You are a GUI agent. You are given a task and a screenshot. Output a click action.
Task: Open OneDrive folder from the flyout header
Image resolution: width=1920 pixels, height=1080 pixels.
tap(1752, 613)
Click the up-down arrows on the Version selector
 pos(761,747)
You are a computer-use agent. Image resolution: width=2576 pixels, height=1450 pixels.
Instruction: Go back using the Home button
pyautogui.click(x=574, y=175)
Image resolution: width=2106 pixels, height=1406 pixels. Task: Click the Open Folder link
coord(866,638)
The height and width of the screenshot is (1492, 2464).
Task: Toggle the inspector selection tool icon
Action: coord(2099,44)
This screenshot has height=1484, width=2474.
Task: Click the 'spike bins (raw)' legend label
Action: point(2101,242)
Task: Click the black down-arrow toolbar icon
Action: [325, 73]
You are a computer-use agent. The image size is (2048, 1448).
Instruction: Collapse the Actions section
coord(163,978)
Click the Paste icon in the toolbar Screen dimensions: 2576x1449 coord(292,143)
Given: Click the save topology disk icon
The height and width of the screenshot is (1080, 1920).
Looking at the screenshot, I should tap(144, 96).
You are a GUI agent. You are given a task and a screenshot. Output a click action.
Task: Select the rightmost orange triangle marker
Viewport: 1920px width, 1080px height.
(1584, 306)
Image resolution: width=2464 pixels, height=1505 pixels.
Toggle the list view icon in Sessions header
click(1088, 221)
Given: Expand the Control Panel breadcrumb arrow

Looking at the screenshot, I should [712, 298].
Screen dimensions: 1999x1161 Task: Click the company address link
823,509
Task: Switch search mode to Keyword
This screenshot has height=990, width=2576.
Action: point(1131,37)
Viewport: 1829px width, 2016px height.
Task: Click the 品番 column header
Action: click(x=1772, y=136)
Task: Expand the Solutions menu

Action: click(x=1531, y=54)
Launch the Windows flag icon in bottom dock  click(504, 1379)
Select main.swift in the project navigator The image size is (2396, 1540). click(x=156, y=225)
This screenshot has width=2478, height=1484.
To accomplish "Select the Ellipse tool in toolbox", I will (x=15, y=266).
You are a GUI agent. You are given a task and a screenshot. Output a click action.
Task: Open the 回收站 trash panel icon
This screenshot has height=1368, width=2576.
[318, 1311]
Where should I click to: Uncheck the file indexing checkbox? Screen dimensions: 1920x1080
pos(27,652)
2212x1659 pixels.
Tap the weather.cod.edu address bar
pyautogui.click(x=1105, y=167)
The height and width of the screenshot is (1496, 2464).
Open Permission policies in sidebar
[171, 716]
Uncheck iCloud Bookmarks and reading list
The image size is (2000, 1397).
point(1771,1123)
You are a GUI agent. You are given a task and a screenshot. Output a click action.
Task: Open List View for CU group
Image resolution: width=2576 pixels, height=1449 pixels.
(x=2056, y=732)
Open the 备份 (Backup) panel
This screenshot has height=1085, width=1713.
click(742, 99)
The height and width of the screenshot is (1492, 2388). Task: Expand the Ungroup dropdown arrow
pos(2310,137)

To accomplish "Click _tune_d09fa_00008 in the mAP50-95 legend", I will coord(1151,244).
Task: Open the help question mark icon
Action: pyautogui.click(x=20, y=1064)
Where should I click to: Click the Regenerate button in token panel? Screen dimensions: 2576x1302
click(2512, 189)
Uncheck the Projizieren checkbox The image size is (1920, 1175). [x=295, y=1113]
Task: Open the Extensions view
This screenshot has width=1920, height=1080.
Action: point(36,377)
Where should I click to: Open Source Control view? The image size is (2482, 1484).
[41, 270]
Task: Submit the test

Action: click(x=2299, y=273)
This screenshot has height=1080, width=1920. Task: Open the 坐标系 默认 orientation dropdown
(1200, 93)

----------------

[PROBLEM TO WORK ON]: Please set down all the data word for word.

[TASK ANSWER]:
You are a GUI agent. You are given a task and a screenshot. Output a click action.
Task: Open OneDrive folder from the flyout header
Image resolution: width=1920 pixels, height=1080 pixels.
tap(1752, 613)
Click the up-down arrows on the Version selector
 pos(761,747)
You are a computer-use agent. Image resolution: width=2576 pixels, height=1450 pixels.
Instruction: Go back using the Home button
pyautogui.click(x=574, y=175)
Image resolution: width=2106 pixels, height=1406 pixels. Task: Click the Open Folder link
coord(866,638)
The height and width of the screenshot is (1492, 2464).
Task: Toggle the inspector selection tool icon
Action: coord(2099,44)
This screenshot has height=1484, width=2474.
Task: Click the 'spike bins (raw)' legend label
Action: point(2101,242)
Task: Click the black down-arrow toolbar icon
Action: [325, 73]
You are a computer-use agent. The image size is (2048, 1448).
Instruction: Collapse the Actions section
coord(163,978)
Click the Paste icon in the toolbar Screen dimensions: 2576x1449 coord(292,143)
Given: Click the save topology disk icon
The height and width of the screenshot is (1080, 1920).
Looking at the screenshot, I should tap(144, 96).
You are a GUI agent. You are given a task and a screenshot. Output a click action.
Task: Select the rightmost orange triangle marker
Viewport: 1920px width, 1080px height.
(1584, 306)
Image resolution: width=2464 pixels, height=1505 pixels.
Toggle the list view icon in Sessions header
click(1088, 221)
Given: Expand the Control Panel breadcrumb arrow

Looking at the screenshot, I should [712, 298].
Screen dimensions: 1999x1161 Task: Click the company address link
823,509
Task: Switch search mode to Keyword
This screenshot has height=990, width=2576.
Action: point(1131,37)
Viewport: 1829px width, 2016px height.
Task: Click the 品番 column header
Action: click(x=1772, y=136)
Task: Expand the Solutions menu

Action: click(x=1531, y=54)
Launch the Windows flag icon in bottom dock  click(504, 1379)
Select main.swift in the project navigator The image size is (2396, 1540). click(x=156, y=225)
This screenshot has width=2478, height=1484.
To accomplish "Select the Ellipse tool in toolbox", I will (x=15, y=266).
You are a GUI agent. You are given a task and a screenshot. Output a click action.
Task: Open the 回收站 trash panel icon
This screenshot has height=1368, width=2576.
[318, 1311]
Where should I click to: Uncheck the file indexing checkbox? Screen dimensions: 1920x1080
pos(27,652)
2212x1659 pixels.
Tap the weather.cod.edu address bar
pyautogui.click(x=1105, y=167)
The height and width of the screenshot is (1496, 2464).
Open Permission policies in sidebar
[171, 716]
Uncheck iCloud Bookmarks and reading list
The image size is (2000, 1397).
point(1771,1123)
You are a GUI agent. You are given a task and a screenshot. Output a click action.
Task: Open List View for CU group
Image resolution: width=2576 pixels, height=1449 pixels.
(x=2056, y=732)
Open the 备份 (Backup) panel
This screenshot has height=1085, width=1713.
click(742, 99)
The height and width of the screenshot is (1492, 2388). Task: Expand the Ungroup dropdown arrow
pos(2310,137)

To accomplish "Click _tune_d09fa_00008 in the mAP50-95 legend", I will coord(1151,244).
Task: Open the help question mark icon
Action: pyautogui.click(x=20, y=1064)
Where should I click to: Click the Regenerate button in token panel? Screen dimensions: 2576x1302
click(2512, 189)
Uncheck the Projizieren checkbox The image size is (1920, 1175). [x=295, y=1113]
Task: Open the Extensions view
This screenshot has width=1920, height=1080.
Action: point(36,377)
Where should I click to: Open Source Control view? The image size is (2482, 1484).
[41, 270]
Task: Submit the test

Action: click(x=2299, y=273)
This screenshot has height=1080, width=1920. Task: Open the 坐标系 默认 orientation dropdown
(1200, 93)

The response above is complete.